Required task
Count the lines in the rows below that contain the string "table", treating case as significant. Reply with only the number.

- - - - -

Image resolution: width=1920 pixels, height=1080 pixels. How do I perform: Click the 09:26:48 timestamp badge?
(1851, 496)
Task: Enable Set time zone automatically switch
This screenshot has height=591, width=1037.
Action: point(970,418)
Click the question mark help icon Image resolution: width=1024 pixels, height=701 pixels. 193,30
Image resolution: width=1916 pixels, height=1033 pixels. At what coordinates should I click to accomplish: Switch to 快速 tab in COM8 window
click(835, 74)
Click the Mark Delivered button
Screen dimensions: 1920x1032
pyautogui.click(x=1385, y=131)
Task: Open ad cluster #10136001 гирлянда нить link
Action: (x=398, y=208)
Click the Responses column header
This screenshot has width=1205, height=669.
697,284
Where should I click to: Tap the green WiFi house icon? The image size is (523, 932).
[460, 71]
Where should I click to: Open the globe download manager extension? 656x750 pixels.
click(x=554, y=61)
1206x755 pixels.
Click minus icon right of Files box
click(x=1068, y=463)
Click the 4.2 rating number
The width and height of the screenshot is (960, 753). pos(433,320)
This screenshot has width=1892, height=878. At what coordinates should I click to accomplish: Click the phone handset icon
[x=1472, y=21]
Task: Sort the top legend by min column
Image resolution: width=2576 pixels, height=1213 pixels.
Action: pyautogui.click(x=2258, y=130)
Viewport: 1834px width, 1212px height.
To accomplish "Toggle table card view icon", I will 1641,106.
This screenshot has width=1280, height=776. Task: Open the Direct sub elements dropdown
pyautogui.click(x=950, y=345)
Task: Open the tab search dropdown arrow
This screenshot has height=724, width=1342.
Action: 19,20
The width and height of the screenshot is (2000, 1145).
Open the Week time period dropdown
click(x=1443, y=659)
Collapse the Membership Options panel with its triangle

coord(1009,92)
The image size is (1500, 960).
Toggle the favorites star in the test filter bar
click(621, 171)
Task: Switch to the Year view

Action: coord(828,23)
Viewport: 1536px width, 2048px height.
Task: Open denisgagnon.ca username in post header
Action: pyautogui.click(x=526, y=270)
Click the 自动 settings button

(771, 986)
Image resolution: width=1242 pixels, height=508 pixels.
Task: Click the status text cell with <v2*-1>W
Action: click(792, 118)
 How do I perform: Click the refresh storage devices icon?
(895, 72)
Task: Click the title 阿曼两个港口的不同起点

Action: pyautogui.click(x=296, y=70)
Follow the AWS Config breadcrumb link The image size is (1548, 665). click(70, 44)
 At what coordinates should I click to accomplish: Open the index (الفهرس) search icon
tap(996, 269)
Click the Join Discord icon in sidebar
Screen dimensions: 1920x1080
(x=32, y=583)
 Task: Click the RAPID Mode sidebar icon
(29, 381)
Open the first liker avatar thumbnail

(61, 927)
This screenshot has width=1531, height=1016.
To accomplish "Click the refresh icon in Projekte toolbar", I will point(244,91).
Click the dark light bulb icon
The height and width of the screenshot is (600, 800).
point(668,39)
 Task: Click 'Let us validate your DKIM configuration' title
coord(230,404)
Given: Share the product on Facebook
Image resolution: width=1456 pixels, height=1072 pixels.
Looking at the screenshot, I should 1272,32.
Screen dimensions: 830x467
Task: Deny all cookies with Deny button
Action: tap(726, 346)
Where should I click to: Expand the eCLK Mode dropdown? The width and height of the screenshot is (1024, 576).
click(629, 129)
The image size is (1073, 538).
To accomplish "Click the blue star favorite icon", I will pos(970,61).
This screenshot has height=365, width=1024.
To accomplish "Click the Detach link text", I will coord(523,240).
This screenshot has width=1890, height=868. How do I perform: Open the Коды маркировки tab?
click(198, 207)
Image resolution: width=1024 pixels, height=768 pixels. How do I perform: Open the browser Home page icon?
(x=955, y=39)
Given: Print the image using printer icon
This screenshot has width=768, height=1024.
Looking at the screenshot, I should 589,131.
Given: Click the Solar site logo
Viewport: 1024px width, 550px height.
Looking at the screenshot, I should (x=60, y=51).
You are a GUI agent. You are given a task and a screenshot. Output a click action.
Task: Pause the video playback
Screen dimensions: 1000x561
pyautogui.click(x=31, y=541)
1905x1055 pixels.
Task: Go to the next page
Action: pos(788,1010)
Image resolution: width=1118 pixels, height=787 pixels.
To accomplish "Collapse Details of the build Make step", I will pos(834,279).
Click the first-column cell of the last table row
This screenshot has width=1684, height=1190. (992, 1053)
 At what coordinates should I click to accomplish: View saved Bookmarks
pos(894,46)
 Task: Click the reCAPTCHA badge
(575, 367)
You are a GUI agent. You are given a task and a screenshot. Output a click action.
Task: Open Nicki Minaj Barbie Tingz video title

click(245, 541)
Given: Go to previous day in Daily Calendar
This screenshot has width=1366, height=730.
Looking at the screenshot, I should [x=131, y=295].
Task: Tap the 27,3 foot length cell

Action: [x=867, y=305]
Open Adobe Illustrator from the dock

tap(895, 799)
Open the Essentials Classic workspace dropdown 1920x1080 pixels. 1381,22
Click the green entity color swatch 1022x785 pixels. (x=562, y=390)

- - - - -

Final result
2